Undoubtedly, poverty is a chronic social illness with a vast, intertwined root system. Despite poverty’s burdensome complexity, Nobel laureate and Vanderbilt graduate Muhammad Yunus identifies the exorbitant cost of health care as the single greatest force that shackles the citizens of his native Bangladesh to poverty. Certainly, the situation in most of the world is not much different.
Fifteen years ago when I lived in Mexico, the lack of access to resources was the greatest obstacle to providing affordable and adequate health care. In my city of one million, there were no ventilators. If you were to break your leg playing soccer as a friend did, your family had to go to the store to buy the parts necessary for the surgical repair.
Apparently, not much has changed.
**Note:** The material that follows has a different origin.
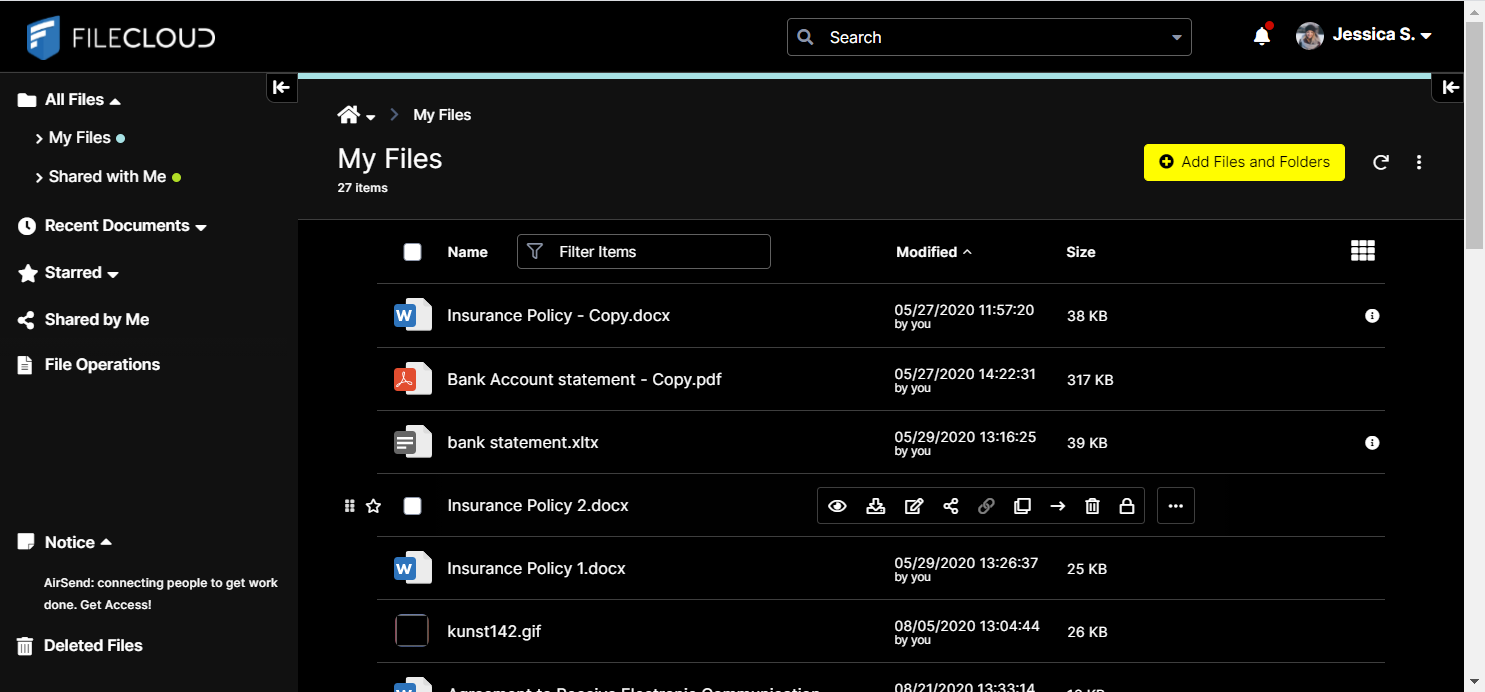Click the move arrow icon in row toolbar
The image size is (1485, 692).
tap(1057, 506)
When I asked a doctor whom I met while living in Aguascalientes this summer to name the greatest challenge to Mexican health care, he had a definitive answer: resources.
Fortunately, Muhammad Yunus’s newest book Creating a World without Poverty precipitates a new form of business–a social business. As explained by Yunus, a social business can be defined in one of two ways. One model defines a social business as a non-loss, non-dividend business. The other model is a profit-maximizing business that is owned by the poor. In either case, the self-sustaining nature allows a social business to escape the charity dependence of most nonprofits. Instead, any profits are reinvested in order to expand the social reach of the business.
While Yunus’s proposal likely will be an influential component in improving medical care, there is a systemic level of corruption that permeates Mexican politics, which effectively softens and often thwarts any attempt to increase access to medical resources. Unfortunately, this corruption is so prevalent in Mexican culture that corruption is opaquely factored into the cost of a product. This corruption exists in many forms, such as artificially inflated prices for originally donated medical supplies and resources that mysteriously disappear.
As a way to work around the endemic corruption, I will be returning to Aguascalientes next summer to work with the Mexican Red Cross. As a volunteer emergency medical technician, I plan to identify and implement protocol changes that can improve the quality of pre-hospital care. Unlike the often inefficient importation of donated goods, the putrid pockets of government will struggle to regulate the importation of ideas. At the same time, I hope to address opportunities for designing more affordable medical supplies using a social business model that can capitalize on Mexico’s local infrastructure.
Like Yunus, I am committed to creating resilient solutions that can traverse the sharp roadblocks that too easily deflate the wheels of optimism. Even when this vehicle for creating a world without poverty will inevitably face a slowdown, I know I can count on the admirable and unending source of hope of my Mexican neighbors to get out and push their country towards more accessible and modern health care.